Mutilated puppies found in Dumpster

By Tim Eberly

Triscuit looks like a furry cookie with a bite taken out of her. About seven weeks old and only two days removed from the Dumpster from which she was recovered, the puppy has a shaved spot on the left side of her neck, where three deep, infected lacerations haven't closed.

In comparison to her siblings, Triscott got off easy. Three other puppies were dead their throats slashed in a cardboard box in the county Dumpster 14 miles north of Havre.

After cleaning out an airplane hangar Tuesday morning, 74-year-old Jack Norman prepared to throw some garbage into the trash bin, located on St. Joe Road.

"I heard some howling, so I looked down," said Norman. "I couldn't see anything, but I kept hearing it."

Norman hopped into the Dumpster, ruffled through some refuse and found the box.

"There were four dogs in there and three of them were dead," Norman said. "That little devil wanted to live, though. It was chirping away."

Without delay, Norman transported the dog, which he temporarily and aptly named Dumpy, to the Eastside Animal Hospital east of Havre. Veterinarian Tari Mord could not give the puppy stitches, but provided warmth and fluids.

"She was extremely cold when she got here," said Mord, who bought the animal hospital five years ago. "She was filthy, dirty and coated in her siblings' blood. She was also extremely thin."

"They couldn't stitch her up because she was so contaminated and infected," said Renee Lanoue, the sole operator of Ren's Rescue, a nonprofit animal rescue organization.

Mord's assistant had visited the same Dumpster earlier in the morning when Triscuit was found, but heard nothing out of the ordinary.

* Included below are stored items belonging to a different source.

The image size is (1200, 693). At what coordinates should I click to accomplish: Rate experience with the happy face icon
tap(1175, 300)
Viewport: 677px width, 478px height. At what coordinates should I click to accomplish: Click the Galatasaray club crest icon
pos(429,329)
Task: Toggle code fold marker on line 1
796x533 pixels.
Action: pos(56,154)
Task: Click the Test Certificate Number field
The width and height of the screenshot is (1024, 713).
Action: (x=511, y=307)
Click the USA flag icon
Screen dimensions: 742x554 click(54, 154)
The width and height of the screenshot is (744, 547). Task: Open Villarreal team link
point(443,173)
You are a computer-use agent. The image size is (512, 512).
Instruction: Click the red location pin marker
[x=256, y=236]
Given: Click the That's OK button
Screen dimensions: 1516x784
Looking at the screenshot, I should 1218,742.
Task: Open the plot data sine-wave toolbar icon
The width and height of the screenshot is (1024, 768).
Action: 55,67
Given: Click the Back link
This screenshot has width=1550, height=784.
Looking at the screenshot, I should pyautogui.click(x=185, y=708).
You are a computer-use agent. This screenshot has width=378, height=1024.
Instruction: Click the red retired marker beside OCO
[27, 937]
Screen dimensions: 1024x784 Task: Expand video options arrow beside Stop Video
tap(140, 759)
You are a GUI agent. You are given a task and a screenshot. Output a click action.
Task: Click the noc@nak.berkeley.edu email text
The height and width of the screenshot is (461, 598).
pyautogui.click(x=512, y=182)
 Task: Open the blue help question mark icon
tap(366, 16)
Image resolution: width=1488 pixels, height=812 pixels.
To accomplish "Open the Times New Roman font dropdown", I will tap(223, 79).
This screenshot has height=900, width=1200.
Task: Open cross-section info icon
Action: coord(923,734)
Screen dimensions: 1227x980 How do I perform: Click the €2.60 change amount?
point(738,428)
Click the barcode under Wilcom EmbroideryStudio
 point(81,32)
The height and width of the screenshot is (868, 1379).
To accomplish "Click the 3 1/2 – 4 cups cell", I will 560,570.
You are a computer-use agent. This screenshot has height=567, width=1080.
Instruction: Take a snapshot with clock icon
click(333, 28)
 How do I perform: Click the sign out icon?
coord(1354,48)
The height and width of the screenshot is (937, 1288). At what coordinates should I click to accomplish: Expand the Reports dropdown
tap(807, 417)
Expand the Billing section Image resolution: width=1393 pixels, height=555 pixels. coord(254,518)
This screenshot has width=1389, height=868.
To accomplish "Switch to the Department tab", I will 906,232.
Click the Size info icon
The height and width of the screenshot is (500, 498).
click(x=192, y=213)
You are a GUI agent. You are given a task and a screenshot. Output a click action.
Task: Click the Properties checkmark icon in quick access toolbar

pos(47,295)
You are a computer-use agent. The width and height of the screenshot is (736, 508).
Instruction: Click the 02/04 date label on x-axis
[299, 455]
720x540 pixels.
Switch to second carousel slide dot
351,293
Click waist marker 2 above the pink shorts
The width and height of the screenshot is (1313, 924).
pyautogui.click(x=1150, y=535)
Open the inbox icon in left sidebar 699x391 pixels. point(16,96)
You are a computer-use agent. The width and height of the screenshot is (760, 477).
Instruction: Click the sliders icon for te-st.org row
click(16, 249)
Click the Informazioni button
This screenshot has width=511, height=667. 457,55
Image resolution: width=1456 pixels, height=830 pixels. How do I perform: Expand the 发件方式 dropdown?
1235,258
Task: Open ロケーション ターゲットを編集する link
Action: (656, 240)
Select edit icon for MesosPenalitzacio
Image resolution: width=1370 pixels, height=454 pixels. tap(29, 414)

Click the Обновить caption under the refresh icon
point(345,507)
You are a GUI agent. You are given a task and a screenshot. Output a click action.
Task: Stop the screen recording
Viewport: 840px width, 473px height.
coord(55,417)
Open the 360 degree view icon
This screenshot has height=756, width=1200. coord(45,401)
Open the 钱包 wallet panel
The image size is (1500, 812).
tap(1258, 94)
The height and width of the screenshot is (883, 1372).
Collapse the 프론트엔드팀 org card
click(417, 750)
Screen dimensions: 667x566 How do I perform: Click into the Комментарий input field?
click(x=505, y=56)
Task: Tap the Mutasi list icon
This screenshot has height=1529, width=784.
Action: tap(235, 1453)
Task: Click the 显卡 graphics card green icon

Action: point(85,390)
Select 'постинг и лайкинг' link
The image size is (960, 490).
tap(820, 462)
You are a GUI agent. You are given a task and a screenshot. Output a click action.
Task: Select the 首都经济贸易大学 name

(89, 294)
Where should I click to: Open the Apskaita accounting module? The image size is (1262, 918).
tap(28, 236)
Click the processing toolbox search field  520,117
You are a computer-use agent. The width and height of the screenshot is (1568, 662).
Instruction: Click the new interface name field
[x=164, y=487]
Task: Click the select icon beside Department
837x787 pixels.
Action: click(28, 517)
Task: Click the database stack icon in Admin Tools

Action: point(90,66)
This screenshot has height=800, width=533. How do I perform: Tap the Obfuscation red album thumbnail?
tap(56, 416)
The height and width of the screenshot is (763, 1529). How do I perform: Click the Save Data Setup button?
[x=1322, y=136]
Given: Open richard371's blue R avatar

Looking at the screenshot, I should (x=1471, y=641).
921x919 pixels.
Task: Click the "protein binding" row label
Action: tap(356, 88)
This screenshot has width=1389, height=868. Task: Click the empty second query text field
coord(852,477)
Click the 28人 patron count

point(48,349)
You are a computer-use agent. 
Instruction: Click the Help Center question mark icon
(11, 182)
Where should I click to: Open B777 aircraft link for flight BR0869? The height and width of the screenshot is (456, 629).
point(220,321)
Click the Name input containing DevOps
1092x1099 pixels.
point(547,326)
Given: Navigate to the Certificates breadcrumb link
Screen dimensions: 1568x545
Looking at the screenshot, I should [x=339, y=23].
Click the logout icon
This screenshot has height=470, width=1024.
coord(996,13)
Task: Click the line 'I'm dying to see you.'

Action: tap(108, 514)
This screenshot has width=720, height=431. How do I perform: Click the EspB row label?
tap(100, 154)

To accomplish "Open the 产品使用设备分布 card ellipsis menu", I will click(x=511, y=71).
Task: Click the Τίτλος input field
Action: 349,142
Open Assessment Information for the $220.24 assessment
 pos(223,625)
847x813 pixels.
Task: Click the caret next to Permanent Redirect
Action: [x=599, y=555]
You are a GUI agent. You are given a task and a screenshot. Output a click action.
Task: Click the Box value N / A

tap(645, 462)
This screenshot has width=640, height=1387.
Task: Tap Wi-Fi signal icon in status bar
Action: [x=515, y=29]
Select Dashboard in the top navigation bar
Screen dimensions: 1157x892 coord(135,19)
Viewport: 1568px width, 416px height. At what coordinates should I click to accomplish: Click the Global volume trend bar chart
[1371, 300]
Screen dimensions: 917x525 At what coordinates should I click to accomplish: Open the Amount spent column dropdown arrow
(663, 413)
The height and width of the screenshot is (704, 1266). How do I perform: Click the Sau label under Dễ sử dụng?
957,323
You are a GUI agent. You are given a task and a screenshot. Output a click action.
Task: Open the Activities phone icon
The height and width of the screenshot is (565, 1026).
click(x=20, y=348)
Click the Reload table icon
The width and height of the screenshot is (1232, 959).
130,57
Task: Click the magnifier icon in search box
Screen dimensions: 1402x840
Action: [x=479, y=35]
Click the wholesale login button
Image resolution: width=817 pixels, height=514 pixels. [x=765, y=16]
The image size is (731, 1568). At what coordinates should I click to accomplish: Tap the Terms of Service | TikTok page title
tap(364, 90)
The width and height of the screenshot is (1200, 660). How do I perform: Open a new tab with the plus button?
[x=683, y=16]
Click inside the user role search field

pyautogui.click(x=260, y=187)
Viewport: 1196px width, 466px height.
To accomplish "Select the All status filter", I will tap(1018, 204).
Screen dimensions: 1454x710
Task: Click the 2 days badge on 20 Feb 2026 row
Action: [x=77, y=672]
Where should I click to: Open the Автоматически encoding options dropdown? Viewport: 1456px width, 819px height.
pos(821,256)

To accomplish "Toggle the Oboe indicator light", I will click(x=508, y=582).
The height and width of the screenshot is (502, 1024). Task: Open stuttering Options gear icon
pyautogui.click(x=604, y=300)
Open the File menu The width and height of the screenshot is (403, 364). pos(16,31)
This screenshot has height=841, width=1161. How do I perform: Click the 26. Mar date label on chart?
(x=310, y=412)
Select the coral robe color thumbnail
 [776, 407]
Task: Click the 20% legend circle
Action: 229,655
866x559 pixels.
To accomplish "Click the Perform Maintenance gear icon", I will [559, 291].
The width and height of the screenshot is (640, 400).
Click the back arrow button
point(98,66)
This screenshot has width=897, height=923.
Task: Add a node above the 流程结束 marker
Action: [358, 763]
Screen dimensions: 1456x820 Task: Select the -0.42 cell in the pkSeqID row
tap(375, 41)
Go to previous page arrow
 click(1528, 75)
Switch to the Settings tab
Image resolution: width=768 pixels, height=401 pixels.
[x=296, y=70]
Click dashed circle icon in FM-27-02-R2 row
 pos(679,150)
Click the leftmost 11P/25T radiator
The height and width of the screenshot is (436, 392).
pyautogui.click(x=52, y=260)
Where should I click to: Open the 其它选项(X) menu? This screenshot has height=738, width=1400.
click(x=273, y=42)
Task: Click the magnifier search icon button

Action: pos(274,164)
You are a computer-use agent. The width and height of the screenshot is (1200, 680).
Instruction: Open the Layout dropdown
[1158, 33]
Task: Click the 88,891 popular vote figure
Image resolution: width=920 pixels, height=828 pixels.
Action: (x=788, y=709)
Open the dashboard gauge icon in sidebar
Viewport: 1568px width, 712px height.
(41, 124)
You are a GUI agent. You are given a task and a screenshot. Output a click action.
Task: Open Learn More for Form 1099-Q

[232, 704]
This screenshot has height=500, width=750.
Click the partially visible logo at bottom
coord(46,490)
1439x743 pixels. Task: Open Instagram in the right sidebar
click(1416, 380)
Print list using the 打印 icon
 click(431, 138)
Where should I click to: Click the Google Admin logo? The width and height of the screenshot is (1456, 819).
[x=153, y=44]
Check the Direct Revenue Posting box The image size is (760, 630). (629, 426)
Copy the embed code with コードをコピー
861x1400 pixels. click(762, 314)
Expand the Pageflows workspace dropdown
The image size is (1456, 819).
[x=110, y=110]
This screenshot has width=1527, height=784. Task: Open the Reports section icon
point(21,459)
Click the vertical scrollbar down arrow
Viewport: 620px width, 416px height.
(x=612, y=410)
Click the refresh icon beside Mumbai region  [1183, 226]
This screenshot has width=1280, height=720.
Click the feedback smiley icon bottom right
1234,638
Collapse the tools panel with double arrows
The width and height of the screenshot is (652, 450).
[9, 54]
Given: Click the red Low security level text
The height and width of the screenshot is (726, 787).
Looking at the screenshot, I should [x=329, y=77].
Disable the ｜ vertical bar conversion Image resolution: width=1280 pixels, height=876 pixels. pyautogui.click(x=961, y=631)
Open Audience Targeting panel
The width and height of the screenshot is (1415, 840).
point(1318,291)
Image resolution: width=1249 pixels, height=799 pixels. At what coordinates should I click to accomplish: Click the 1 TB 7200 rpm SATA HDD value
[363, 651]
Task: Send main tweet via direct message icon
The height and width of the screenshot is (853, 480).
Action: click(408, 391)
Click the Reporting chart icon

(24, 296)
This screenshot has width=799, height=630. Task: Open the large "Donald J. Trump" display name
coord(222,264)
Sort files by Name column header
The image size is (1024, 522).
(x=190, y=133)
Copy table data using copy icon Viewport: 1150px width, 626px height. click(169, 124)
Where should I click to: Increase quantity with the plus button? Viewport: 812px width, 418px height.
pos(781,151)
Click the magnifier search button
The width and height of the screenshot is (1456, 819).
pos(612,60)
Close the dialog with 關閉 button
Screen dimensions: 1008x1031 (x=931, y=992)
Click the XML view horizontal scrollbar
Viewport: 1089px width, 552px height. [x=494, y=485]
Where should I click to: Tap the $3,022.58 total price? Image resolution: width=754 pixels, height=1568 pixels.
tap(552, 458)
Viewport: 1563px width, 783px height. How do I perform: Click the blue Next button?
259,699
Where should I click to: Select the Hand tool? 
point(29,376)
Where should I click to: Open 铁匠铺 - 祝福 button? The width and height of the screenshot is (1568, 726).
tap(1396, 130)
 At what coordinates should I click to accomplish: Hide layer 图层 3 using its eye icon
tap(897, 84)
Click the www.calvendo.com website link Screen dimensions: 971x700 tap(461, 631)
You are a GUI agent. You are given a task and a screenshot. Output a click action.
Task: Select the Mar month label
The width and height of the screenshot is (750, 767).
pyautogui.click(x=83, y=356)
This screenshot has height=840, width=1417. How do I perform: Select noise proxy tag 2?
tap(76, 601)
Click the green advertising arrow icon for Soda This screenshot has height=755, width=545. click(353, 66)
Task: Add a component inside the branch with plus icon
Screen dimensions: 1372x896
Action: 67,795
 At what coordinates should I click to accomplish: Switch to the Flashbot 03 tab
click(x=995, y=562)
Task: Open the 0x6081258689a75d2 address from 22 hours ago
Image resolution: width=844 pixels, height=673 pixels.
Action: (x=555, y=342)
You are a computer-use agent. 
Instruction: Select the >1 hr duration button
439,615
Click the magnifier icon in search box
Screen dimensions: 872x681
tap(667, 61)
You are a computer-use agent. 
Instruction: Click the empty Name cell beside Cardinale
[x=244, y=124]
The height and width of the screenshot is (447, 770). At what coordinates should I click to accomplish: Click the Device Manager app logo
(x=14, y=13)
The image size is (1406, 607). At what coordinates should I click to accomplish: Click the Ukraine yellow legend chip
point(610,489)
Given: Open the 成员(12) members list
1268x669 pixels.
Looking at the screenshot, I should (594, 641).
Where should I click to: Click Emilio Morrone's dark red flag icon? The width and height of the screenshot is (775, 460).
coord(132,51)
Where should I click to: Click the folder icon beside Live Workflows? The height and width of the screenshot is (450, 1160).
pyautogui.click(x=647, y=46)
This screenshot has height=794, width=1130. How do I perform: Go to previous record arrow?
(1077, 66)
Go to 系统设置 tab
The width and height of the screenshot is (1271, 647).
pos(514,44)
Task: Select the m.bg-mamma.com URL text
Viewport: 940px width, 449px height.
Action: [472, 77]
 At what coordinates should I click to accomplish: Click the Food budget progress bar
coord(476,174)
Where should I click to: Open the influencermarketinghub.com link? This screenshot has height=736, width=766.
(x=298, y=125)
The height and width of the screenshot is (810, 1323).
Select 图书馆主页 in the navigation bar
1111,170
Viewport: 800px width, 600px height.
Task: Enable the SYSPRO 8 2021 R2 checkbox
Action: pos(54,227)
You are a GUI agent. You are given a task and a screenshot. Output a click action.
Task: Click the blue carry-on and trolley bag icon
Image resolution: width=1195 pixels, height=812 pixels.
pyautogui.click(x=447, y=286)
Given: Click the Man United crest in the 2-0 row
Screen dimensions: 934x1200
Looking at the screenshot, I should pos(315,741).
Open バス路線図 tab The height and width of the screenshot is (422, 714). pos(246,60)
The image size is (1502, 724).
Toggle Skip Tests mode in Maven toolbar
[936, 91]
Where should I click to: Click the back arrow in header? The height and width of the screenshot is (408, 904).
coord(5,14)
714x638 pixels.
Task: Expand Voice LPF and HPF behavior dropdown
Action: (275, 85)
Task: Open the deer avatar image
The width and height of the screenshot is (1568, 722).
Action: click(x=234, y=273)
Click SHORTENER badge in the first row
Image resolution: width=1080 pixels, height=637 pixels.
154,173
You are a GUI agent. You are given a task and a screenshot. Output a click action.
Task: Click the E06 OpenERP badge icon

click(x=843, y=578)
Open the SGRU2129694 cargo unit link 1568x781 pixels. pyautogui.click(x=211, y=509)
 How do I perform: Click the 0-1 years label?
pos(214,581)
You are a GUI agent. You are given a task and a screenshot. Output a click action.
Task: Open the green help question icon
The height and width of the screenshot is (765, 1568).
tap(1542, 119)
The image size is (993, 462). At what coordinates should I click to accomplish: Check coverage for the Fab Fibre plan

On Wednesday afternoon, Lanoue picked up Triscuit from the animal hospital and took her to her Kremlin home for recovery before attempting to find the puppy a home.

Almost 300 pets mostly dogs have been through Lanoue's home in the last three years. Other than the pets she kept, Lanoue has found all but one of them a home. That lone dog was put to sleep because of an anger problem, coupled with a penchant for biting people. Twenty of those dogs have been found in trash bins, alive but barely old enough to open their eyes. Ten others have been found shot to death.

"Stuff like this happens all the time," Mord said. "It's extremely common. We see animals that have been abandoned; we see animals that have been neglected. There are puppies in the dump all the time. I don't know how often, but I hear the stories."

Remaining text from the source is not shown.